Excerpt to read:
--------------------------------
Sunday, November 27, 2022

Meningitis: Causes and symptoms

Meningitis is an infection of the protective membranes that surround the brain and spinal cord (meninges). When the membranes become infected, they swell and press on the spinal cord or brain. This can cause life-threatening problems. Meningitis symptoms strike suddenly and worsen quickly.

A bacterial or viral infection of the fluid surrounding the brain and spinal cord usually causes the swelling. However, injuries, cancer, certain drugs, and other types of infections also can cause meningitis.

Viral meningitis is the most common and least serious type. Bacterial meningitis is rare, but can be very serious if not treated.

Some cases of meningitis improve without treatment in a few weeks. Others can cause death and require emergency antibiotic treatment.

The viruses and bacteria that cause meningitis can be spread through: sneezing, coughing, and kissing. The infection is usually spread by people who carry these viruses or bacteria in their nose or throat, but are not ill themselves.

Early symptoms of meningitis can include:
*A high temperature (fever)
*Headache
*Drowsiness or unresponsiveness
*Vomiting
*Diarrhea
*Muscle pain
*Stomach cramps
*Fever with cold hands and feet
*A rash on the skin

It can affect anyone, but is most common in babies, young children, teenagers and young adults. Bacterial meningitis is more common in infants under 1 year of age and people ages 16 to 21. Meningitis can be very serious if not treated quickly. It can cause life-threatening blood poisoning (sepsis) and result in permanent damage to the brain or nerves.
--------------------------------
Data listing:
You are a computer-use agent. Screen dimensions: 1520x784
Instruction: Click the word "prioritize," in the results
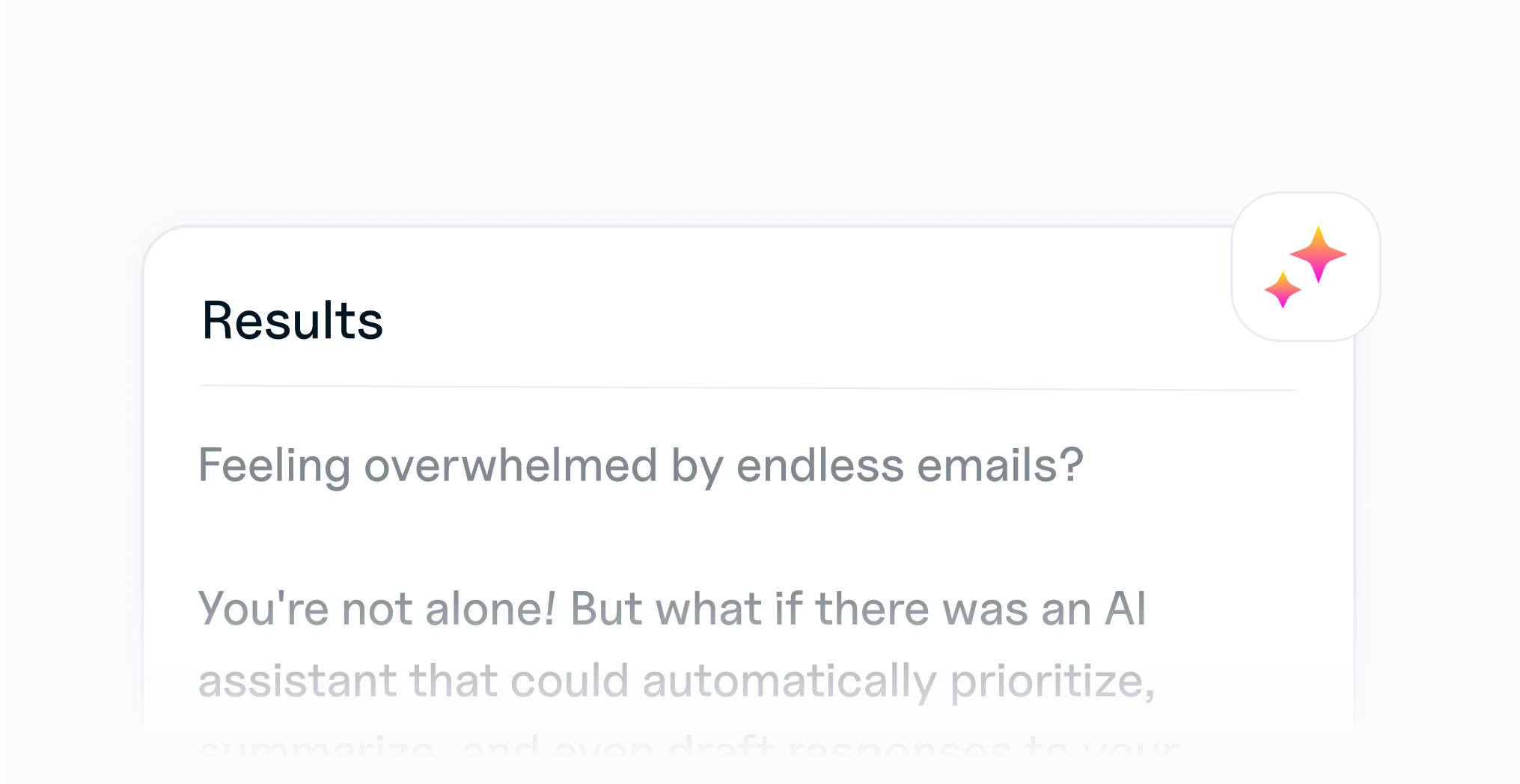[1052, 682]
--------------------------------
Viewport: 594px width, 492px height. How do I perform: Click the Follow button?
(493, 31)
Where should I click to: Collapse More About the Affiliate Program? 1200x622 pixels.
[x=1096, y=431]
--------------------------------
Task details:
Could you repeat the meningitis text from "Sunday, November 27, 2022" to "if not treated.", swapping "spinal cord" for "spine"?

Output of the task:
Sunday, November 27, 2022

Meningitis: Causes and symptoms

Meningitis is an infection of the protective membranes that surround the brain and spine (meninges). When the membranes become infected, they swell and press on the spine or brain. This can cause life-threatening problems. Meningitis symptoms strike suddenly and worsen quickly.

A bacterial or viral infection of the fluid surrounding the brain and spine usually causes the swelling. However, injuries, cancer, certain drugs, and other types of infections also can cause meningitis.

Viral meningitis is the most common and least serious type. Bacterial meningitis is rare, but can be very serious if not treated.